Three Women Making an Impression on Downtown Salt Lake: Kathie Chadbourne, owner of From The Ground Up

March 28, 2023 Written by Melissa Fields

Amelia Earhart once said, “The most difficult thing is the decision to act. The rest is merely tenacity.” In celebration of Women’s History Month, here is our third profile of truly tenacious Salt Lake City women, each of whom are contributing more than their fair share to downtown’s rich vibrancy.

It was a breezy and overcast Tuesday afternoon in downtown Salt Lake when I met Kathie Chadbourne at her charming east Broadway neighborhood store, From the Ground Up (239 E. 300 South). As we sat at a blue café table in the middle of her beautifully displayed collection of rocks, plants and petrified wood—along with her tiny kitchen and coffee bar—Kathie greeted each patron who wandered through the door with warm familiarity. They included a construction worker after a bowl of Kathie’s homemade soup of the day (Italian vegetable topped with parmesan encrusted polenta), a pair of phone-toting teenage girls and Kathie’s dear friend, Corrine. Chadbourne explained the eclectic parade of patrons by saying, “I’m all about community.” As if it wasn’t obvious. 

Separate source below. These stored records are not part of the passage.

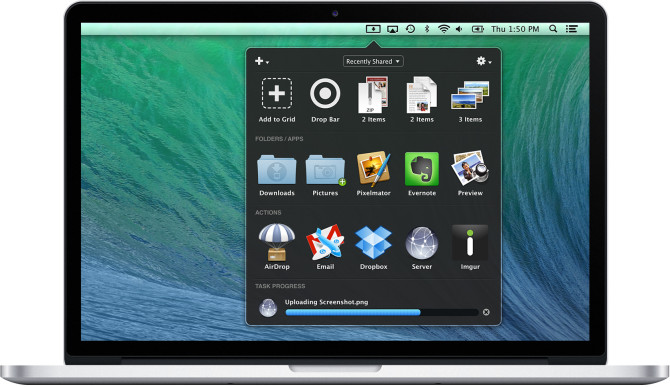The width and height of the screenshot is (670, 387).
Task: Open the Drop Bar target
Action: click(x=325, y=94)
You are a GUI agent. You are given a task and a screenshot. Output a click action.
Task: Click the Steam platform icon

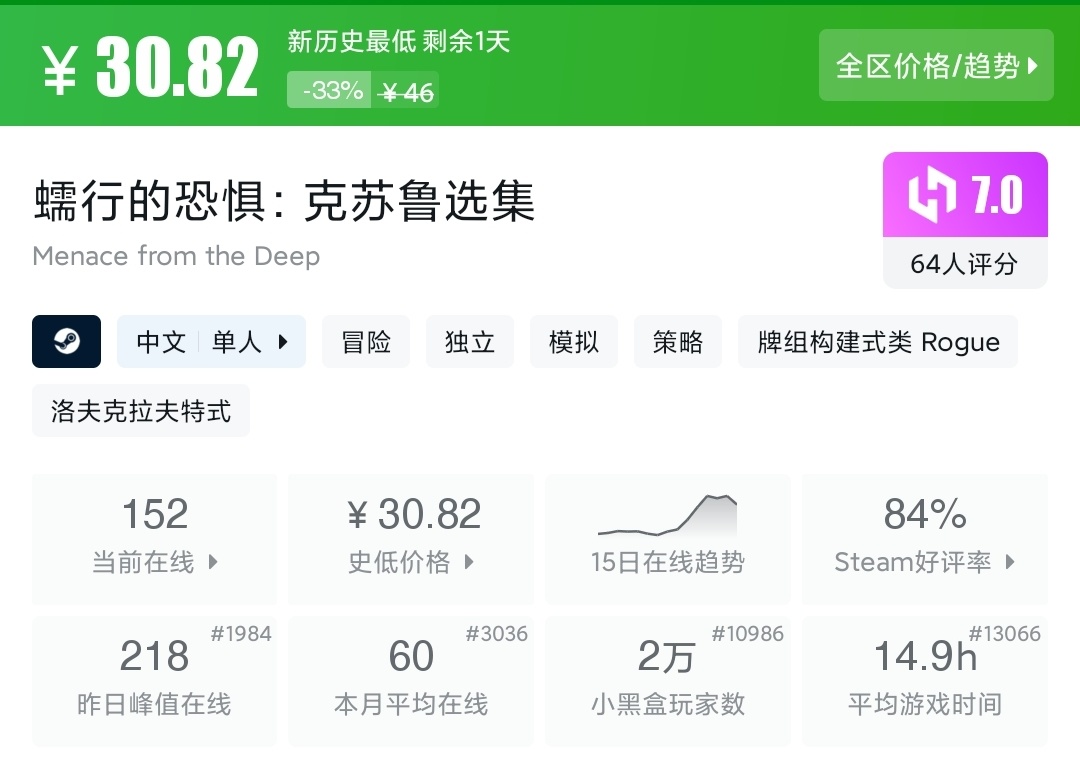pos(67,342)
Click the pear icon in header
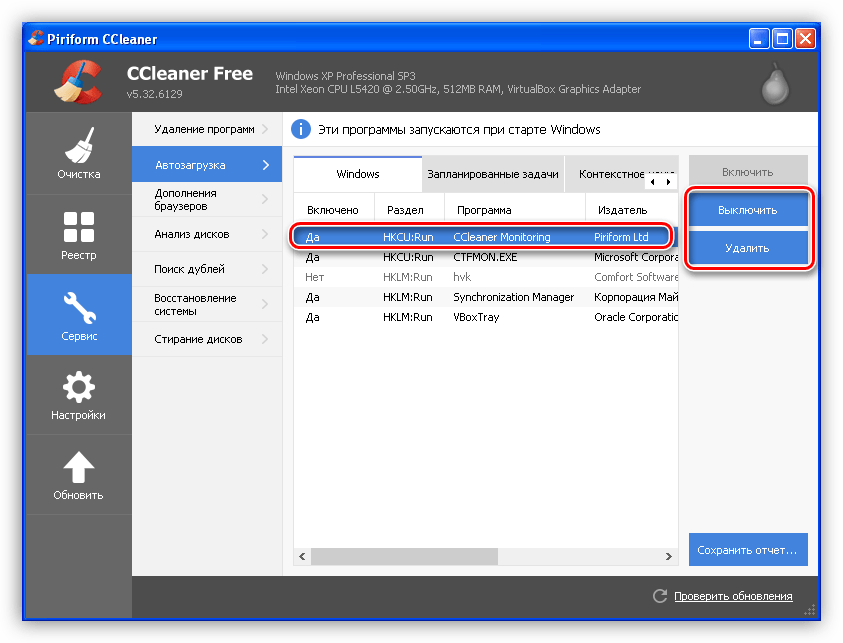 774,84
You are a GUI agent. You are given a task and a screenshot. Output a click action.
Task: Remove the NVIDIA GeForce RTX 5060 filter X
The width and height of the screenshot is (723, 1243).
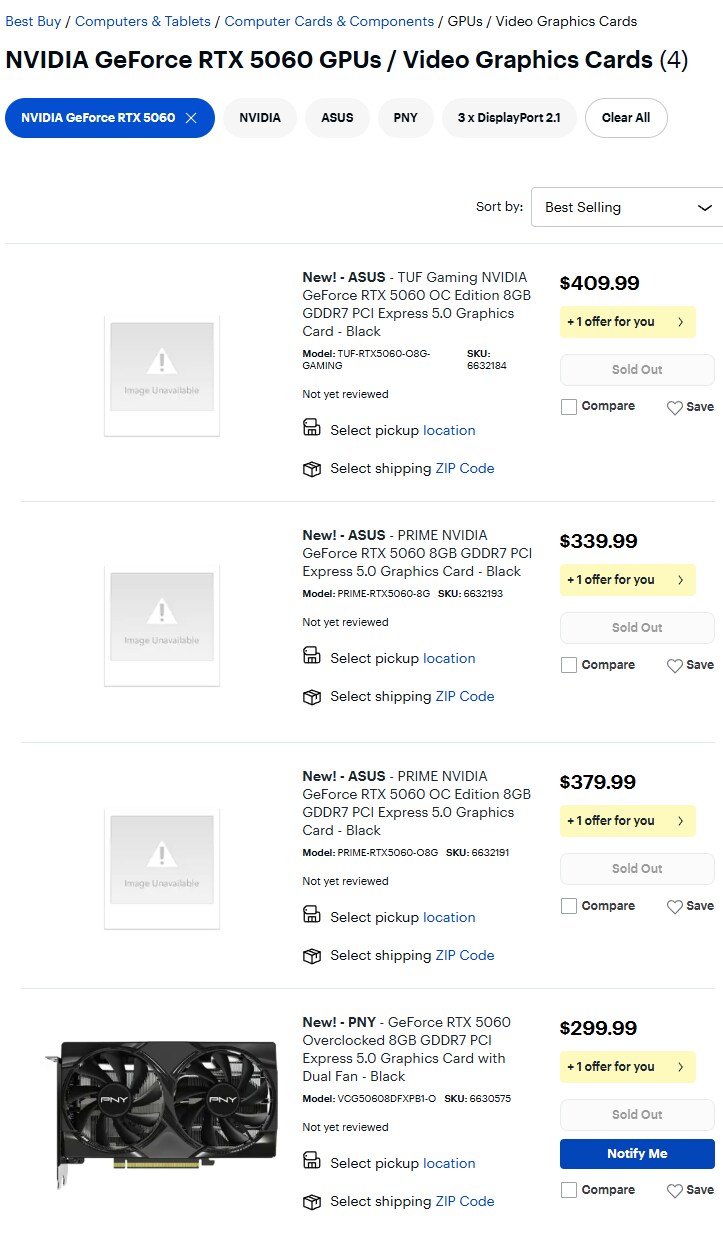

Many Salt Lake residents know Chadbourne as owner and operator of the now-closed Avenues Bakery and Avenues Bistro on Third. “Alice Waters is my mentor,” Chadbourne says. “I’m all about local food and investing in the people around me.” In January 2022, five years after selling Avenues Bistro on Third, Chadbourne was busy with various catering jobs when she had an epiphany. “I was driving around during this huge snowstorm, running from here and there delivering food, when I decided I wanted to open a rock shop,” she says. “When I told my four daughters, they said, ‘it’s about time.’” Serendipitously, the next day while getting a pedicure at Happy Nails on Broadway, she spotted a ‘for rent’ sign in the storefront next door. “The owner of the space’s business, Missy’s Misc, had decided to move on from the space she’d occupied for years and had put the sign up just night before. I called her and four days later signed the lease for the retail space as well as the apartment above it. And a month later I opened From the Ground Up,” Chadbourne says. As a devoted rockhound for the past 40 years, Chadbourne found most of the stones, fossils, bones, feathers and piece of petrified wood now on display in her lovely little store herself. Her granddaughter, Harper, helped her come up with the store’s name.

“I didn’t want to sell just rocks” in From the Ground Up, Chadbourne added plants to her inventory as well as a small coffee bar and kitchen. “The difference between a coffee bar and a coffee shop,” she explains, “is that, when I hand customers their cup of coffee, I do so with the lid off, which encourages them to taste it to make sure it’s to their liking before they leave.” This inherent concern for others inspired her to add soup to the coffee bar’s small menu. “I’d watch all these construction workers walk past my shop with bags from 7-11,” she says. “That’s no kind of food for people who are doing the most dangerous job in America! So now I sell hot, homemade soup, too.” 

Not one to rest on her laurels, Chadbourne is in the process of enhancing From the Ground Up in multiple ways. The shop will soon include a fluorescent room, where patrons can see how the colors of rocks change when they are placed under a black light. She is adding a freezer to her tiny kitchen, allowing her to sell a new line of locally made ice cream. And, “since no one can live on soup alone,” this summer Chadbourne will add made-to-order barbecue and meatball sandwiches to her daily soup offering. 

When it was time for me to leave, Chadbourne walked me out and talked about each of the other businesses she proudly shares her funky corner of Broadway with: City Barbers, Jitterbug Antiques, D’Antii Tailor and Abyss Body Piercing and, of course, Happy Nails. “I just love being here,” she says.